The results show that δ-mem still significantly outperforms the no-context baseline on HotpotQA and LoCoMo. For example, on HotpotQA, overall EM improves from 0.08% to 6.48%, and overall F1 improves from 8.27% to 15.20%. This indicates that even when the explicit context is no longer available, the online state can still recover part of the task-relevant historical signal.

Why It Is Lightweight

From an efficiency perspective, δ-mem is deliberately small. In the main experiments, SSW and TSW introduce only 4.87M trainable parameters, about 0.12% of the Qwen3-4B backbone. The multi-state MSW version uses 19.47M parameters, about 0.48%.

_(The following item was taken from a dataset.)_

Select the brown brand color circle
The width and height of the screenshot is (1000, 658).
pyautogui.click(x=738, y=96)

Inference efficiency experiments further show that δ-mem memory usage is close to the base model, suggesting that the small recurrent state introduces little memory burden. Decoding can be slightly slower because the state must be updated, but the mechanism remains substantially lighter than heavier memory modules.

Why This Matters

δ-mem offers a different design paradigm for LLM memory. Memory does not have to be text, an external database, or a static parameter update. It can be a small online state that evolves dynamically with interaction and directly modulates Transformer attention through a low-rank interface.

This design is especially relevant for long-term assistants and agent systems. Assistants need to remember user preferences, task backgrounds, and interaction history. Agents need to track progress, environmental feedback, and previous decisions. Complex QA systems need to reuse past evidence when answering current questions.

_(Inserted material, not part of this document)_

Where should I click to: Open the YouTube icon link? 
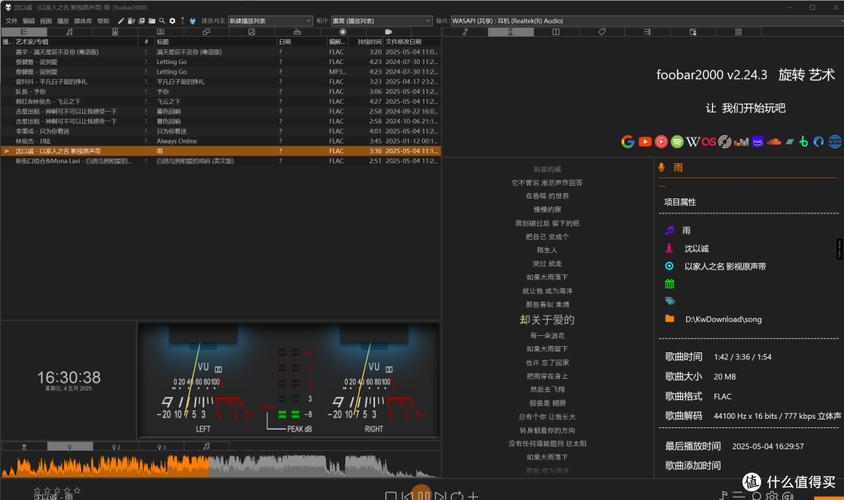pos(644,142)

The core contribution of δ-mem is therefore not merely a new adapter. It rethinks the interface for LLM memory: how memory should be stored, how it should be updated, and how it should enter the reasoning process.

By directly coupling a compact online state with attention computation, δ-mem points toward LLMs with more efficient, dynamic, and long-term-interaction-oriented memory capabilities while keeping the backbone frozen.